After WWII, no one returned home and was diagnosed with post-traumatic stress disorder (PTSD). The vets who returned home and were injured emotionally and mentally – not necessarily physically – did not receive the same type of care that today’s veteran does. Many civilians have no idea that 20% of Iraq and Afghanistan vets suffer from PTSD. Of course, this percentage only accounts for those who report their symptoms to a physician and begin treatment (in addition, 10% of Desert Storm vets and about 30% of Vietnam vets also suffer from PTSD). Now, veterans can receive support from the VA for their PTSD symptoms. While PTSD is one of those military health issues that you hear about all of the time, there are, of course, other health and general concerns plaguing today’s veteran. Thankfully, there are hundreds of groups out there (just do an Internet search for ‘veteran support’) that are devoted to supporting veterans and members of the military. I’d like to take a moment to share just a couple of those groups with you:
Adopt A US Soldier – www.adoptaussoldier.org – is a group that provides simple words of encouragement from home to those serving overseas. The impact of a simple ‘Thank You’ to a veteran is bigger than you might think.
ProVets.org – www.provets.org – supports the education of veterans and military. Their slogan is “Turning Soldiers & Their Families into Graduates.’
Special Packages – https://supportourtroops.org/ – sends care boxes containing items specifically requested by the men and women deployed overseas.
Those are just a few of the organizations that rely on donations to keep them afloat.
What else can we do to support today’s veteran? Connect them with other veterans. Witnessing today’s veteran have a conversation with a WWII or Vietnam vet, for example, is a powerful thing. While today’s veteran’s experience differs from that of the individuals who served before them, their is an undeniable sense of brotherhood, and a connection and sense of understanding that only veterans can have with one another.

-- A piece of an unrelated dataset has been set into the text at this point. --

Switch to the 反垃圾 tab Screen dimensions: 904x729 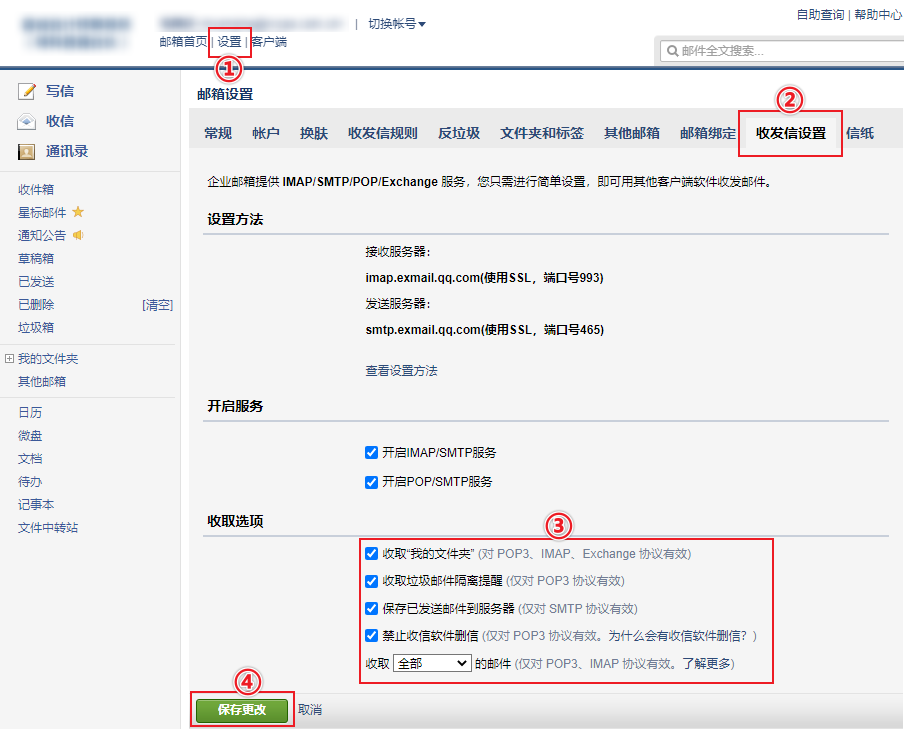[458, 133]
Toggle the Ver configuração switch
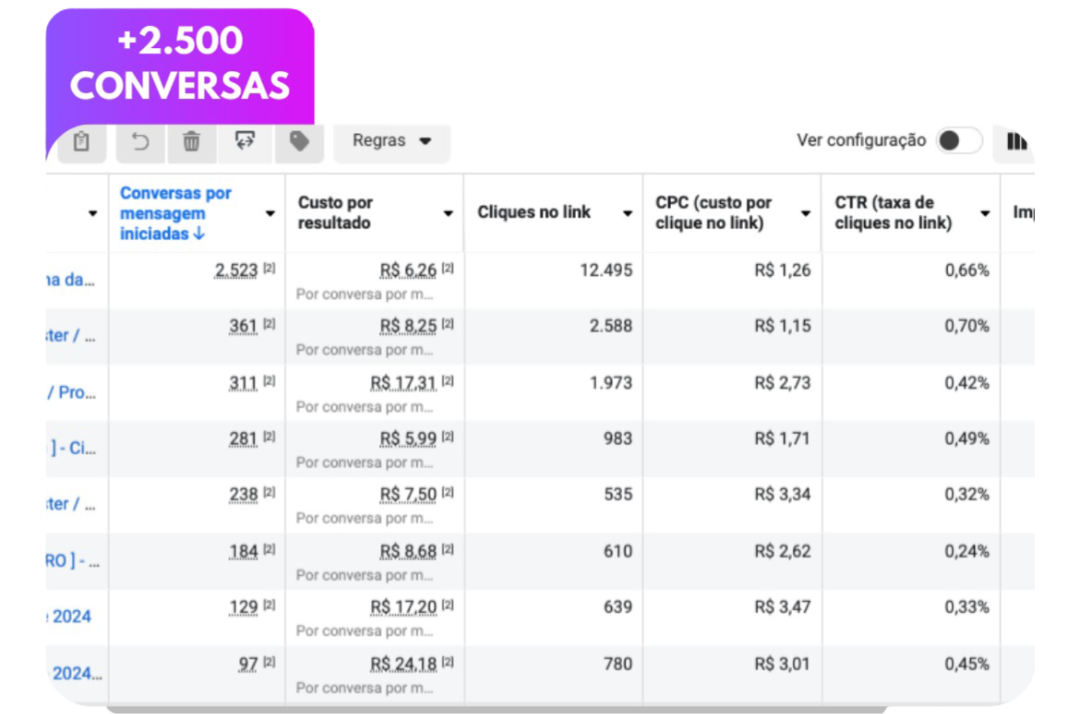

As Veterans Day approaches, take a moment, if even in your own thoughts, to consider the sacrifice of our military men and women, and their families. If you see a veteran (lots of vets wear their ‘Vietnam Veteran’ hats proudly, all year round! And it’s a safe bet that someone’s a member of the military if you see them wearing camo) stop them and say ‘Hey, thanks for your service.’ Proudly fly your American flag at home (and take it down at night, unless you’ve got a light shining on it!). Consider adopting a soldier. No matter what you do, remember that even the smallest of actions have an impact.